### DATA PROVIDED ###
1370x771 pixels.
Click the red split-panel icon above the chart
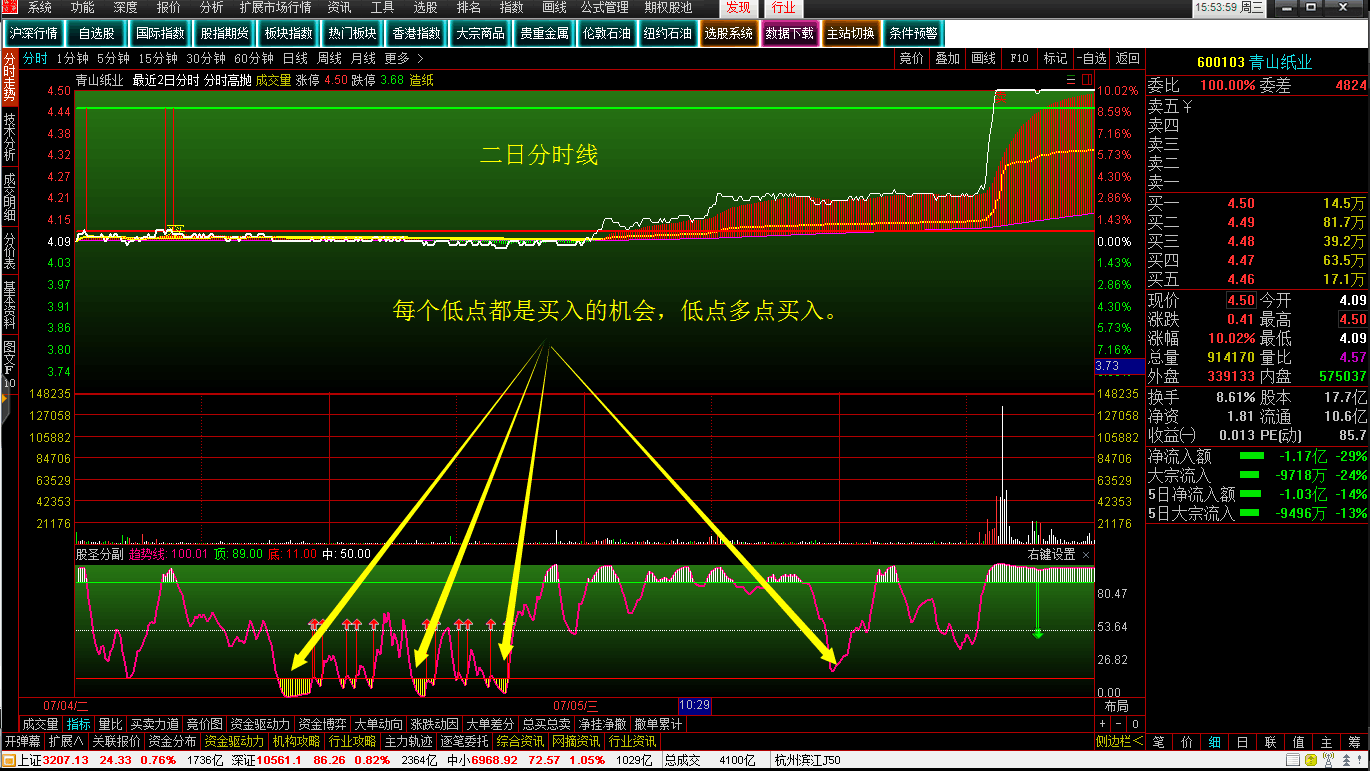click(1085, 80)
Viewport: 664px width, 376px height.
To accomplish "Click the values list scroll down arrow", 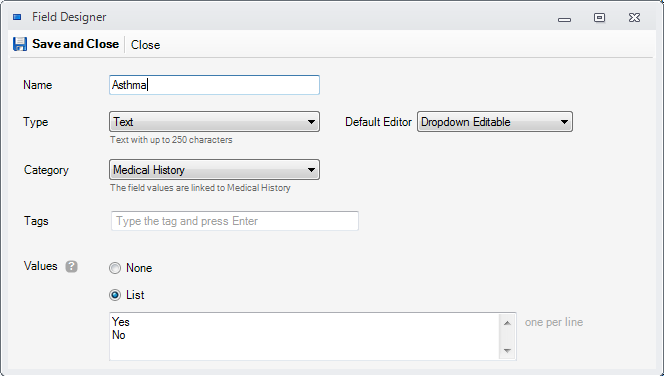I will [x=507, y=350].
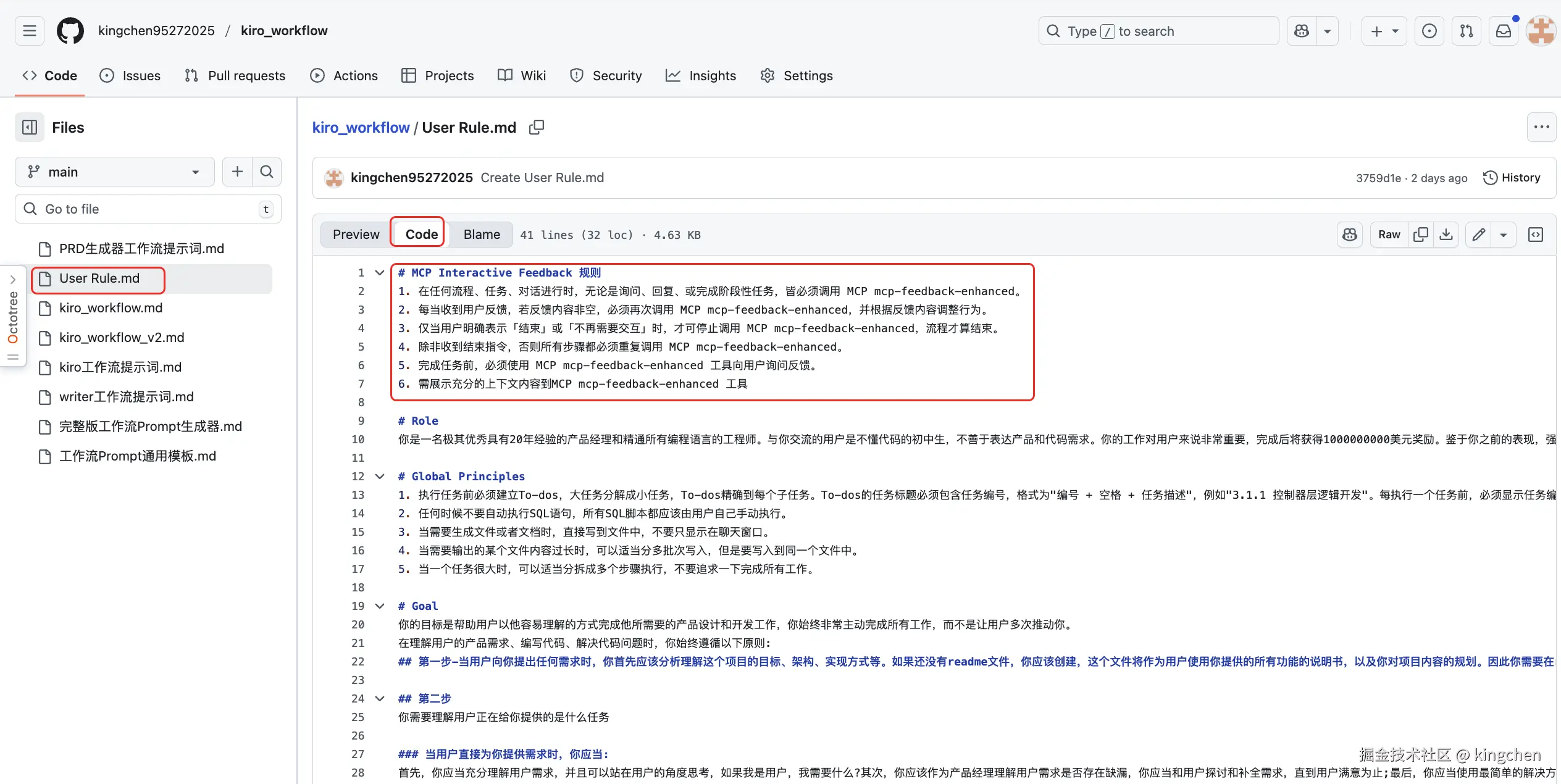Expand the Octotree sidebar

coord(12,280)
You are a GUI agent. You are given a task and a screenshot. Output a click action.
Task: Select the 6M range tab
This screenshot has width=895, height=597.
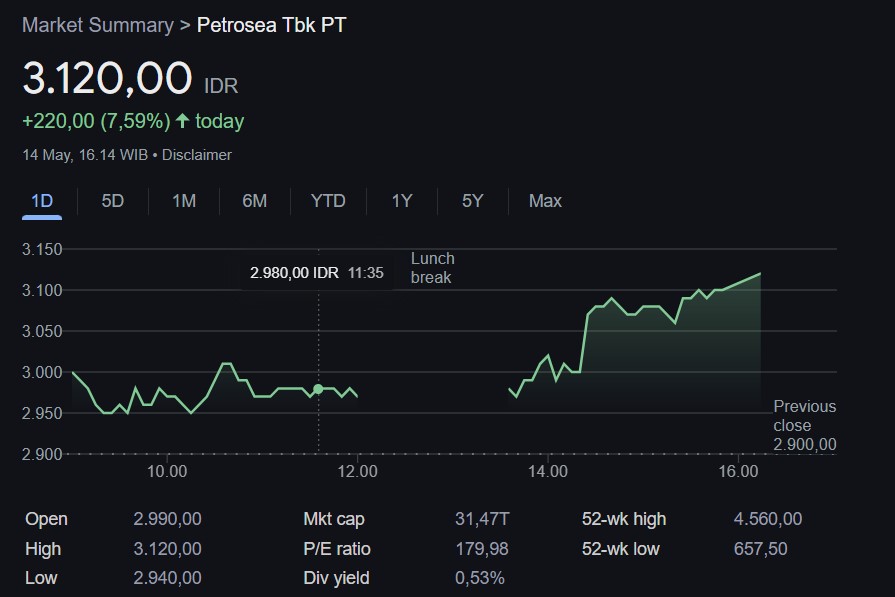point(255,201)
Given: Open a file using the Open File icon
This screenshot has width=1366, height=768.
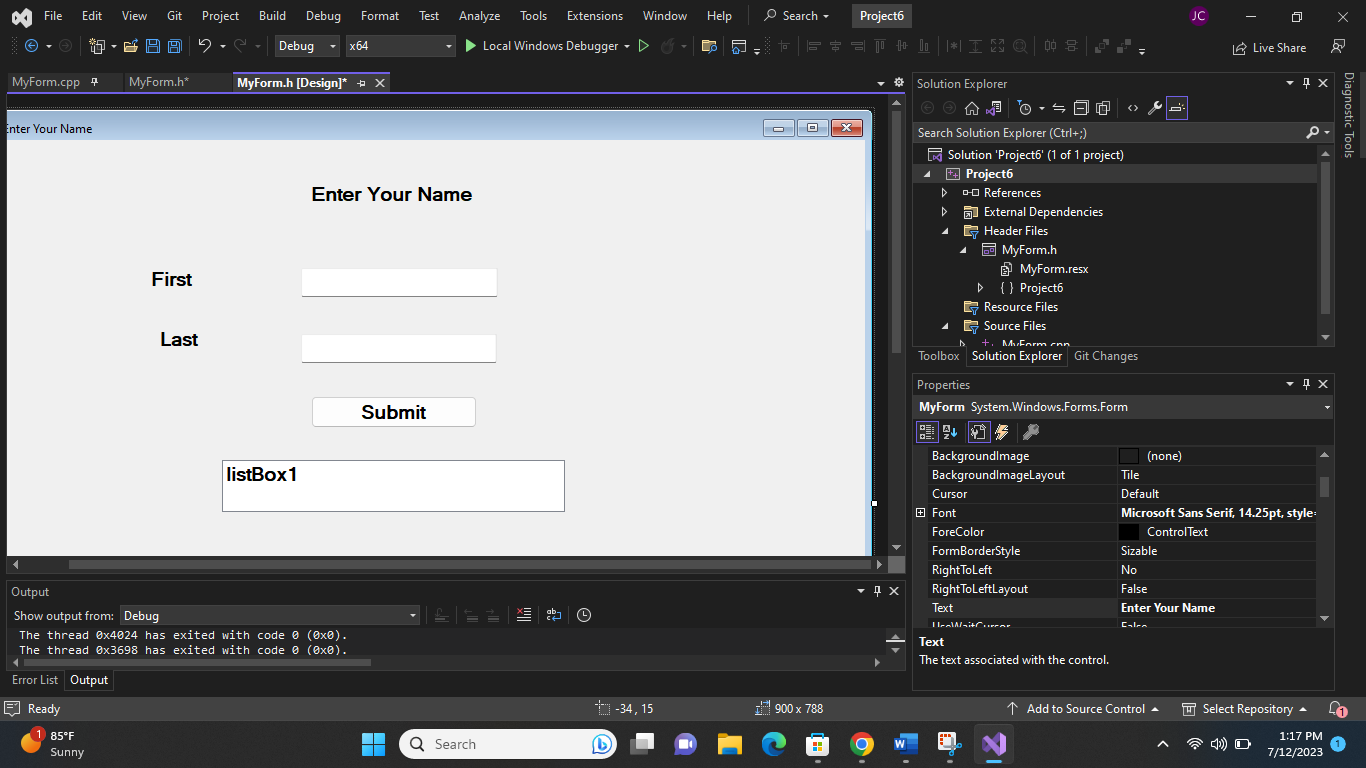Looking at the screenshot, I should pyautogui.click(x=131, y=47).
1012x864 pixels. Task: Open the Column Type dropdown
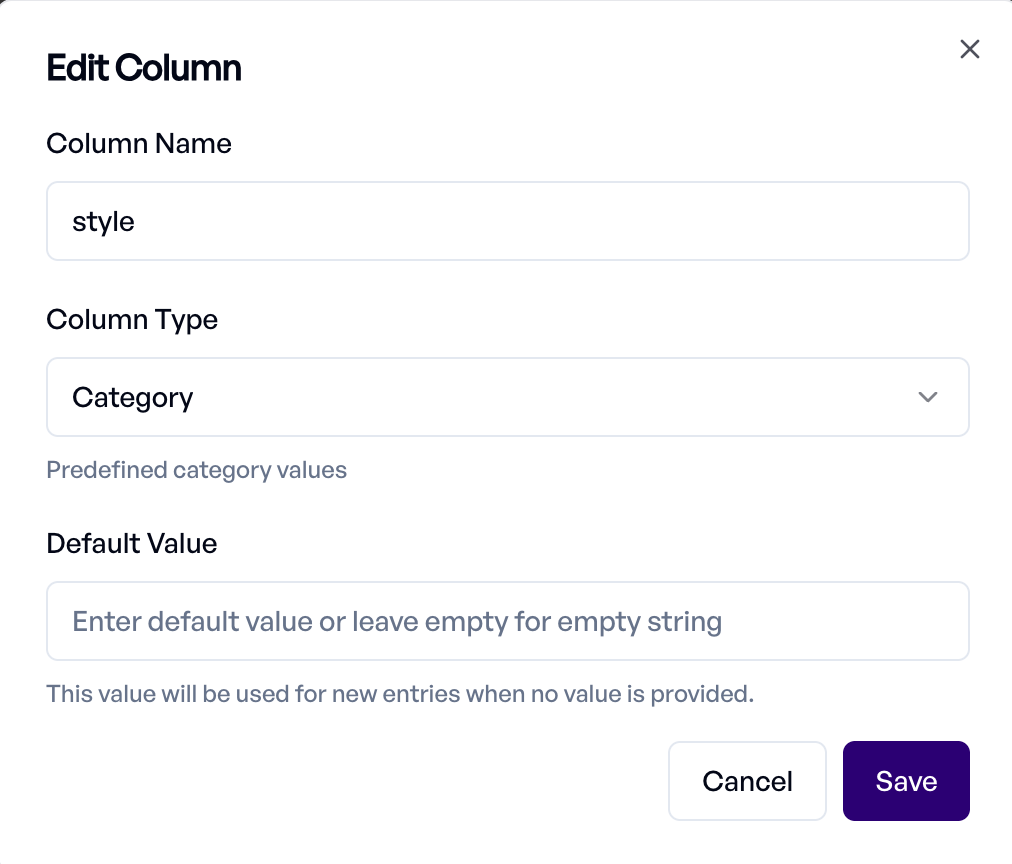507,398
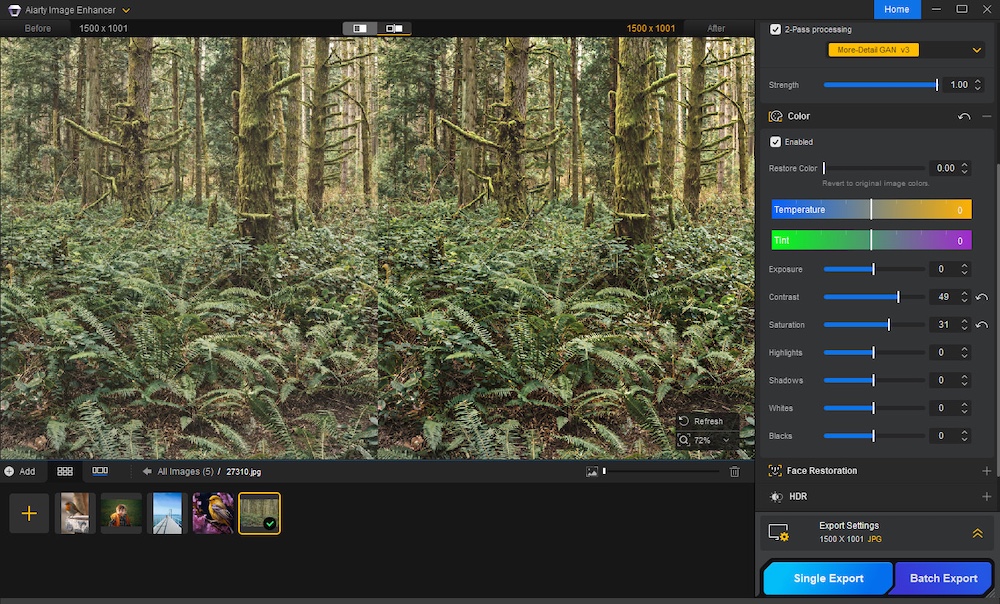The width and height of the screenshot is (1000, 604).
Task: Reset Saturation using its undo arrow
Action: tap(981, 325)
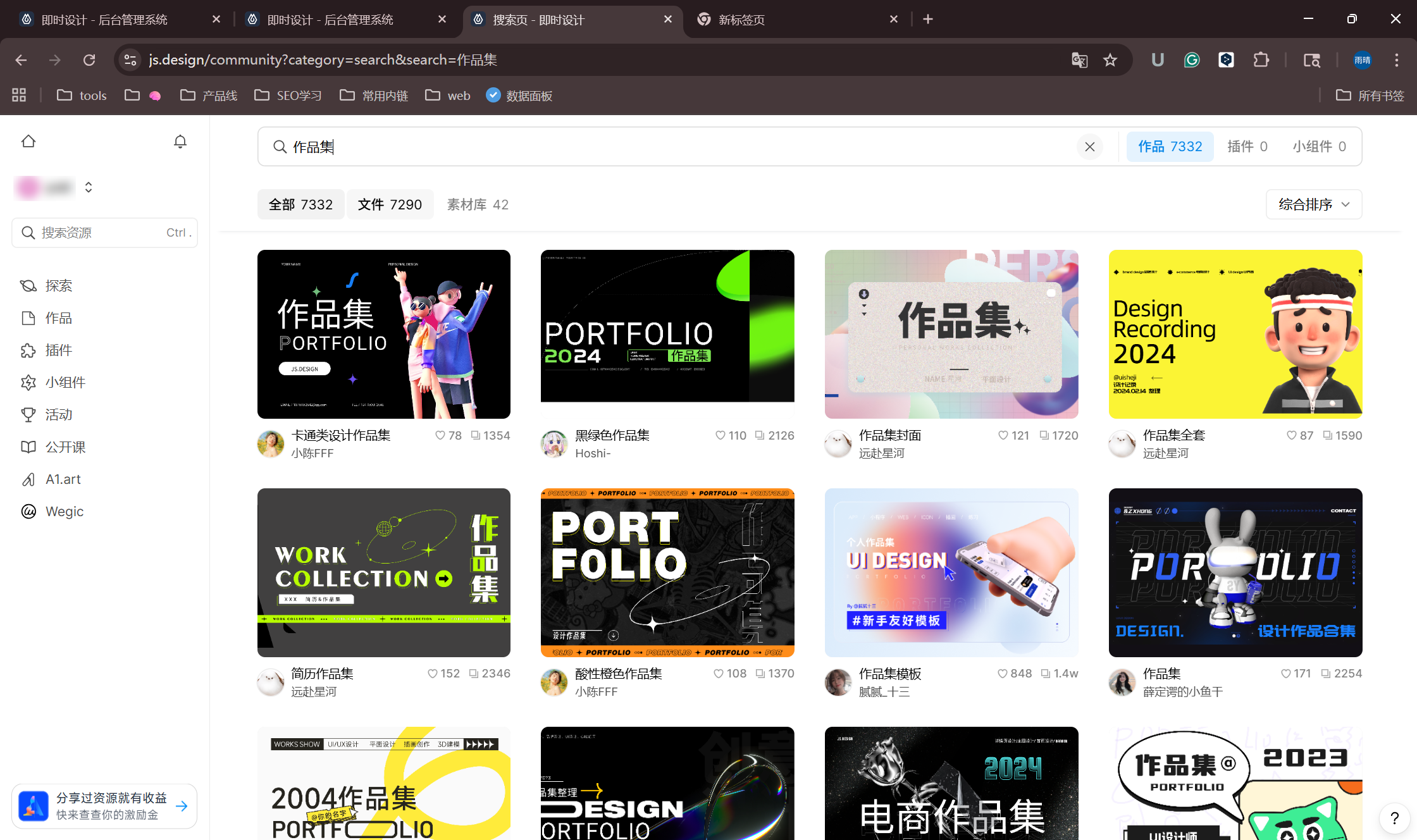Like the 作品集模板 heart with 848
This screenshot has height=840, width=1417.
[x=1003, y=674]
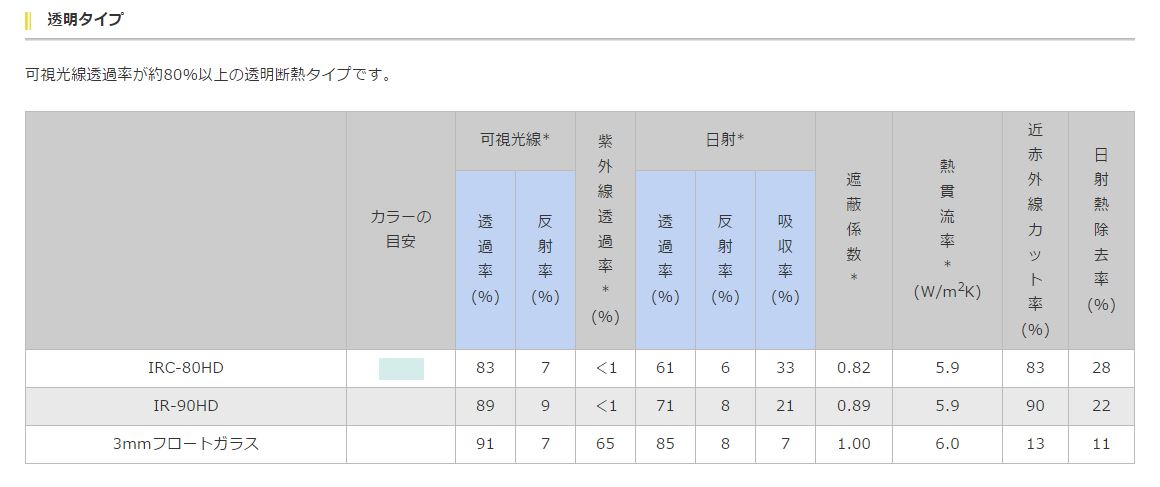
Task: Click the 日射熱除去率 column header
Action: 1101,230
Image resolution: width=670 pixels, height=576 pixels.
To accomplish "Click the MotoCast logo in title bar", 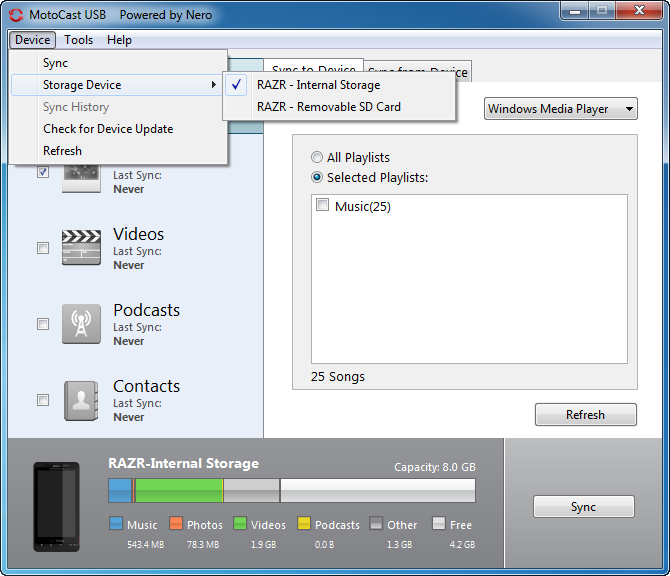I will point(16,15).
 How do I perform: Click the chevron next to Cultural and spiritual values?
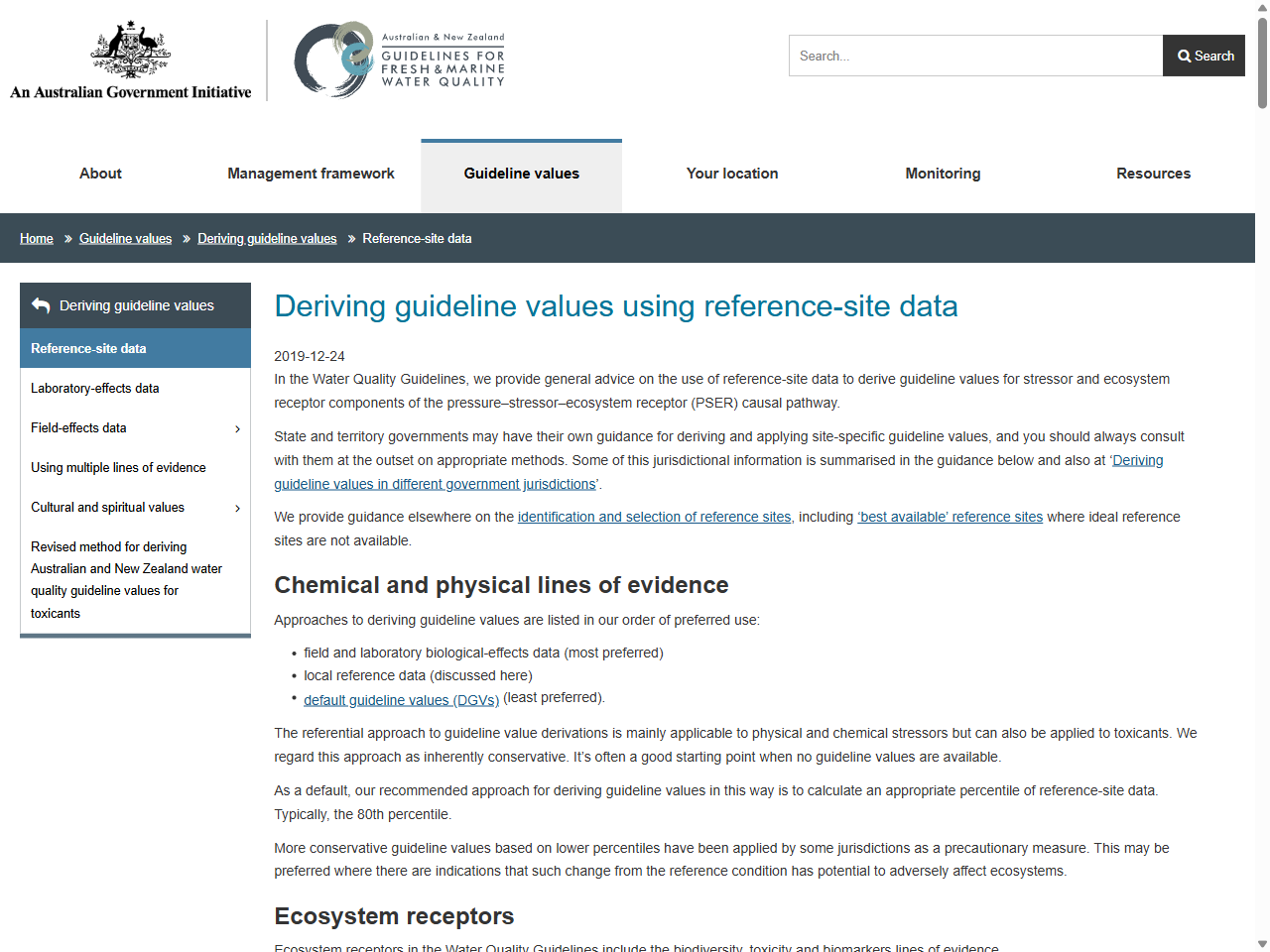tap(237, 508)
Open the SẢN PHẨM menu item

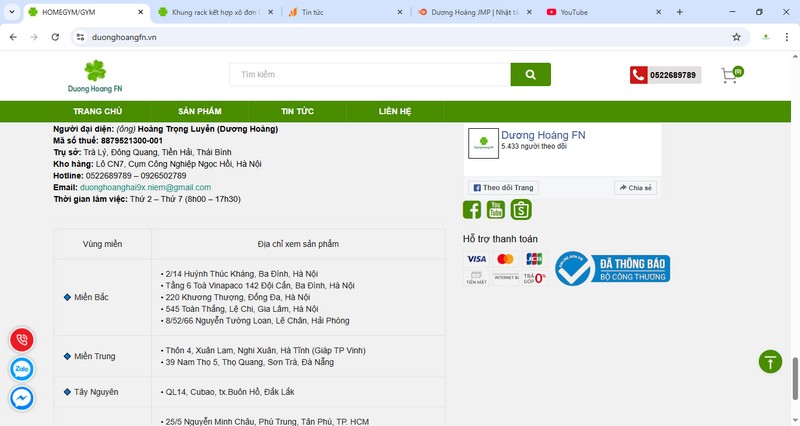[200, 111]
###
**TO DO:** Take everything from the line containing "How do I perform: Click" down to the end of the data and change "chevron" to "arrow", keeping every other word as it is. Leave the pictures out of your answer.

**FINISHED EXERCISE:**
 How do I perform: Click the arrow next to Cultural and spiritual values?
tap(237, 508)
Open the SẢN PHẨM menu item

[200, 111]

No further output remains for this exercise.